Pijany kierowca przyjechał do policjantów.
Policjanci z Komisariatu w Osjakowie zatrzymali 52 - letniego mieszkańca powiatu wieluńskiego, który mając 3 promile alkoholu w organizmie sam przyjechał samochodem do stróżów prawa. Grozi mu do 2 lat pozbawienia wolności i wysoka grzywna.

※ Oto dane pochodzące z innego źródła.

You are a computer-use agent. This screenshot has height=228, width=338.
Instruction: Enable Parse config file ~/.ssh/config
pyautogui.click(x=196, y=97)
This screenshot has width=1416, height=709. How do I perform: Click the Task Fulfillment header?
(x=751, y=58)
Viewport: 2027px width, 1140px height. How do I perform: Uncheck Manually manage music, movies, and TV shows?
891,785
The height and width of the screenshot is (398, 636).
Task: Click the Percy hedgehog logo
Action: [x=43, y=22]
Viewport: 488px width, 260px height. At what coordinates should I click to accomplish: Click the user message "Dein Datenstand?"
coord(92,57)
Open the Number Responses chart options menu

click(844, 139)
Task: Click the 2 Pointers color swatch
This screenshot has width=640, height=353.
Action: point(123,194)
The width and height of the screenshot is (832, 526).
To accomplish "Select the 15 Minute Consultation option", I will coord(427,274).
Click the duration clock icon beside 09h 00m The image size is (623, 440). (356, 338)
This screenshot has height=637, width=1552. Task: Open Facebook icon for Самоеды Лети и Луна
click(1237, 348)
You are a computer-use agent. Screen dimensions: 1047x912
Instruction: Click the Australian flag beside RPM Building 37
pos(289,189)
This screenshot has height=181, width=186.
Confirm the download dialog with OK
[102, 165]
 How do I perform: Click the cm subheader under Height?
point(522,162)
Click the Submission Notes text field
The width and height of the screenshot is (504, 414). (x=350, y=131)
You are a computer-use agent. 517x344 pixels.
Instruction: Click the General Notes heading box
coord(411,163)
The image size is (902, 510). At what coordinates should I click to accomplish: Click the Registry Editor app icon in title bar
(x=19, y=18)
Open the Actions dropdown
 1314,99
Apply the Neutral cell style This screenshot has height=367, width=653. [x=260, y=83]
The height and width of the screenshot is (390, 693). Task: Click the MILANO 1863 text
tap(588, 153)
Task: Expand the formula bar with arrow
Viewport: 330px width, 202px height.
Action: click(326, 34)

Stróże prawa z Osjakowa 25 kwietnia 2017 roku udali się do miejscowości Krzętle, gdzie w godzinach wieczornych doszło do wypadku drogowego. Na miejscu ustalili, że młody 18 - letni kierowca fiata punto, który prawo jazdy odebrał dwa tygodnie wcześniej, najprawdopodobniej nie dostosował prędkości do warunków panujących na drodze, stracił kontrolę nad samochodem, wypadł z jezdni i dachował. Dwie pasażerki fiata zostały zabrane do szpitala. Policjanci dokonali oględziny miejsca wypadku, przesłuchali świadków, zabezpieczyli punto do dalszych szczegółowych oględzin. Oczekując na holownik, w stojącym na poboczu oznakowanym radiowozie z włączoną sygnalizacją świetlną, sporządzając dokumentację zauważyli, że od strony miejscowości Chorzyna nadjeżdża osobowe auto. Renault megane zatrzymało się kilkanaście metrów od radiowozu. Zbliżała się północ. Upłynęła chwila, a z samochodu nikt nie wysiadał. Zaintrygowani policjanci postanowili sprawdzić czy czasami kierowcy nic się nie stało. Gdy otworzyli drzwi wszystko okazało się jasne. Od razu mundurowi wyczuli woń alkoholu i usłyszeli bełkotliwą mowę. Kierowca renault był kompletnie pijany. 52 - letni mieszkaniec powiatu wieluńskiego miał 3 promile alkoholu w organizmie. Powiedział tylko, że wraca do domu od kolegi. Policjanci zatrzymali pijanemu kierowcy prawo jazdy. Grozi mu teraz do dwóch lat pozbawiania wolności i wysoka grzywna.